Maybe Kevin Kelly’s Panglossian optimism has something to do with the fact that he is a “devout Christian” and probably believes that God has a basically extropic agenda for the world. I used to believe that when I was about 9. It takes a lot of the fear and uncertainty out of an otherwise human-indifferent universe.

August 26th, 2009 at 5:12 pm
From the Christianity Today article “How computer nerds describe God”. http://www.christianitytoday.com/ct/2002/novemberweb-only/11-18-31.0.html
“A major theme is that technology is not some lesser evil that we just have to put up with, nor is it a neutral tool that can be used for good or bad. Instead, I suggest that technology is actually a divine phenomenon that is a reflection of God.”

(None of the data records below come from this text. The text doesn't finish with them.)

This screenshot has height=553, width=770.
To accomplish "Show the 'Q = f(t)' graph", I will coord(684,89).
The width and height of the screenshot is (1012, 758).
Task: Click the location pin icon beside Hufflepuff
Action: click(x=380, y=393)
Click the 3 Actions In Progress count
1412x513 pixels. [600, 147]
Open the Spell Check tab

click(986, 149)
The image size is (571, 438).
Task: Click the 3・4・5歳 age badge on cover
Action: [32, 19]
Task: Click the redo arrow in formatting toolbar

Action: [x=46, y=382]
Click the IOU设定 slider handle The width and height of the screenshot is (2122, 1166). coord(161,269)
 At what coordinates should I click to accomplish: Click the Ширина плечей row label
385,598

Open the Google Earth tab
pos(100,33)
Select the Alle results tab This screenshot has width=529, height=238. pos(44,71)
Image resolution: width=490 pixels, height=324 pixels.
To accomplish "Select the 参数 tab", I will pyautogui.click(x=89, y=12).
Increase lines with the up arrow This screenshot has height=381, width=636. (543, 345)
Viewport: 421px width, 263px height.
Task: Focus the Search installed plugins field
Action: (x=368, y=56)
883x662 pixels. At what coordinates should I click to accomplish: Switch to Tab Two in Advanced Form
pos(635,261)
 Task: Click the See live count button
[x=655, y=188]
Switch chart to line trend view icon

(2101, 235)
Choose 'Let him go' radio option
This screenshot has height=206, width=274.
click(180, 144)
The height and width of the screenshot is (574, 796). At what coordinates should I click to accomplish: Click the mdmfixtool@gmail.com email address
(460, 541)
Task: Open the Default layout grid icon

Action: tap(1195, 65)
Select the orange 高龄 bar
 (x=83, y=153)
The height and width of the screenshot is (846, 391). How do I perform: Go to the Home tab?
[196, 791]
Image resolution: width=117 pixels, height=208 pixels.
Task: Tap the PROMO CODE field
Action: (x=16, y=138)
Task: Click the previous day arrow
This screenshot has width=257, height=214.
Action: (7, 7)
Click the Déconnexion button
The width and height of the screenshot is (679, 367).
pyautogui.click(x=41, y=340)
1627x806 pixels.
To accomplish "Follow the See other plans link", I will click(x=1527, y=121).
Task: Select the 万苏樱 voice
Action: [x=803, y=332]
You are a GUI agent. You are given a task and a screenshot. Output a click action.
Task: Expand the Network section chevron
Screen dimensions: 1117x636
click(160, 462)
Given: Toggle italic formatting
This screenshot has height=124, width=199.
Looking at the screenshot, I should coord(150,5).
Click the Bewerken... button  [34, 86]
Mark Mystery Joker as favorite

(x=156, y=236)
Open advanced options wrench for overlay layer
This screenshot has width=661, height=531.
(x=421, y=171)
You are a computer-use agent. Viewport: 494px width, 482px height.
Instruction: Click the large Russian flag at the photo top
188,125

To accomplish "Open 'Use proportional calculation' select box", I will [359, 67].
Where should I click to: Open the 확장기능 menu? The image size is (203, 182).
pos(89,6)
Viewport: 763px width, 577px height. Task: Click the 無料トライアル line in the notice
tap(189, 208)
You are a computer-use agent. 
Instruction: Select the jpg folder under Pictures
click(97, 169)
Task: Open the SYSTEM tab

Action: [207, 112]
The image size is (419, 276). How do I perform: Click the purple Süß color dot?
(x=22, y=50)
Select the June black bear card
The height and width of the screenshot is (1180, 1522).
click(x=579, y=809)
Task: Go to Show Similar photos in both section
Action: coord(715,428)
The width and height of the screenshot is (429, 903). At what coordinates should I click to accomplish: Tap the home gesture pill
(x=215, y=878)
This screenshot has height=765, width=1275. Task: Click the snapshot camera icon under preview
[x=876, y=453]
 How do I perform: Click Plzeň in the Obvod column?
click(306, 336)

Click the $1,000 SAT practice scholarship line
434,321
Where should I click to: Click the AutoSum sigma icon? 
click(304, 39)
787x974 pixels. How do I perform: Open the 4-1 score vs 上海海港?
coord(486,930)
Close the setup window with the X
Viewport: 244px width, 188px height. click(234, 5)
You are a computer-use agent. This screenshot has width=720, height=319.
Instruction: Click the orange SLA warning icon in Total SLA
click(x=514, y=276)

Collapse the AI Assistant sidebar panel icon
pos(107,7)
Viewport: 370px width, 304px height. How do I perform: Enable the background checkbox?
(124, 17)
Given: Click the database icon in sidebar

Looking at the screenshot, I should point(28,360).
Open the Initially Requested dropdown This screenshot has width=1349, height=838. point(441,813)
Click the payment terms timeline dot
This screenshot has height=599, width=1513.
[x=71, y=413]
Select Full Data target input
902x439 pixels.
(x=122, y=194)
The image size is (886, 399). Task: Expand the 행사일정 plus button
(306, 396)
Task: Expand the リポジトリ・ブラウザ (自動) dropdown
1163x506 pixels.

God is perfect, technology is a reflection of God…you can see where this is going. Pretty disappointing personally. I used to respect him.
He says that his religious experience was a surrendering and now everything makes sense. I just don’t understand why people give up the search for truth and take the easy way out.
Anyway, I think that article explains his mindset pretty well concerning design, purpose, etc.
August 26th, 2009 at 5:19 pm
Good one, Michael.
Another guy living in the same technophilic Pollyannaville is Robert Wright. In Nonzero he was able to moderate his zeal a little bit, but his latest book, The Evolution of God, goes completely over the top in its uncritical worship of “progress.”
August 28th, 2009 at 4:51 am
i agree with michael anissimov.however,it can be formulated more radically.short,the universe is indifferent to people and technology.those are only fungi temporal to the surfacedynamics of this planet.when one stays with the antropocentric formula or paradigm and tend to argument or theoretisize in this mood,then you’ll never escape from this rigidity of humans-development-future-technology-supremacy-
optimalization-(r)evolution-distinction.
rather it is extinction what we’re talking about and what a relief it would be for the world (and then again,not,because of an overwhelming indifference) to be freed of this
thinking amoebeae,as philosophers like horkheimer,adorno,foucault,baudrillard,deleuze-guattari and writers like thomas bernhard,marguérite duras,céline,de sade,gertrude stein always have documented in most varied ways and intensities.and in this newly regained silence at last the expression of mosses,indeed,fungii,stones,plants,animals and viruses can be (un)heard.good riddens!
madonnatella
August 29th, 2009 at 3:28 am
madonnatella - there is a non-anthropocentric view which is not pro-extinction. It is the one you find in wise old people who have retired from life with their mental lucidity intact, and who have now devoted themselves to contemplation of nature and the infinite. Intellectual hatred of humanity is a syndrome which affects smarter-than-average people disappointed by the capabilities of the average person. And yet the ecstatic contemplation of a world emptied of higher intelligence shows that you don’t yet hate yourself completely, because you still love the universe that your mind is displaying to you. Perhaps you can find in this a way to affirm the universe which does not also negate humanity.